Comparing between calcium score computed with CS CT and EBCT (for which the Agatston score was designed), reveals 65 % MAPD as reported by Stanford et al. [29]. Reinsch et al. [30] reported 14 % misclassification rate between EBCT and dual-source CT for 4 Agatston score risk categories (combined “1–99” category). Moreover, the calcium score computed from the EBCT itself also suffers from high inter-scan variability. Yoon et al. [31] reported 38 % MAPD between identical repeated EBCT scans.

The MAPD of 36–39 % and misclassification rates of 16–18 % (5 categories) and 11–15 % (combined “1–99” category) we measured for our system lie within the variability limits reported above.

Conclusions

In this paper, we presented new methods for automatic calcium detection, segmentation and scoring in cCTA studies. The proposed model-based approach for calcium lesion detection and segmentation deals with intrinsic calcium imaging limitations of cCTA that could not be addressed by thresholding techniques reported in prior art. The suggested scoring method uses a virtual CS CT image to match the standard Agatston score by coping with its highly nonlinear, non-physical and non-geometric nature.
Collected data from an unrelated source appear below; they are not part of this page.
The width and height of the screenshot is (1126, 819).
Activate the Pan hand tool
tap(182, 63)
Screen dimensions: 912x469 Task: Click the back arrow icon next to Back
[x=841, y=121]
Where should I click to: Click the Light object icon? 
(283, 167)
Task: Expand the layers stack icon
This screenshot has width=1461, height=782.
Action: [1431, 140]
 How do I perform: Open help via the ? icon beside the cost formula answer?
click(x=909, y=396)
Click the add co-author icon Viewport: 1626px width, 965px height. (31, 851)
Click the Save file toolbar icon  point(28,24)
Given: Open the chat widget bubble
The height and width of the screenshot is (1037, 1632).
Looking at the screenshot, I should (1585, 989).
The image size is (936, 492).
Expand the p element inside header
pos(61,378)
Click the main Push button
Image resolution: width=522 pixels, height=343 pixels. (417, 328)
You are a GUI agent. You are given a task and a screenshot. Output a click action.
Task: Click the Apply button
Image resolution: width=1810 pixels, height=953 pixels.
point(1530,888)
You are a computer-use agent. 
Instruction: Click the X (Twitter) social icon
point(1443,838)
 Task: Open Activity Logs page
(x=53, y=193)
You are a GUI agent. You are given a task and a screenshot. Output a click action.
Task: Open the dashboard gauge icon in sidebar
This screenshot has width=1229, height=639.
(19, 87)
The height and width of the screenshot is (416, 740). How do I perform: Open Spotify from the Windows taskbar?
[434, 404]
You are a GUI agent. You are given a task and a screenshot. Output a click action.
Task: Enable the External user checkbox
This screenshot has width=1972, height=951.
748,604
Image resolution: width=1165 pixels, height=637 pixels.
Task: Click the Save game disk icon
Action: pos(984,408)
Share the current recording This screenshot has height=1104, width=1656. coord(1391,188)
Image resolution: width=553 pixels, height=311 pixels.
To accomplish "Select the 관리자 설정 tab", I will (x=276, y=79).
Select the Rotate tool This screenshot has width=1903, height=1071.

The two methods were implemented as part of a fully automated system for calcium score estimation in cCTA studies. The system was tested in two independent clinical trials on 263 studies. The diagnostic performance of the system measured in these tests is better or comparable with the previously published results and lies within the error margins of the standard of care—Agatston score from CS CT.

High correlation between calcium scores derived by our system from cCTA and Agatston scores obtained using conventional CS CT, coupled with the benefits of our fully automatic solution, suggest that the proposed methods can be used to eliminate the need in a separate CS CT scan, thus reducing the radiation exposure for the patient and costs for the health-care system.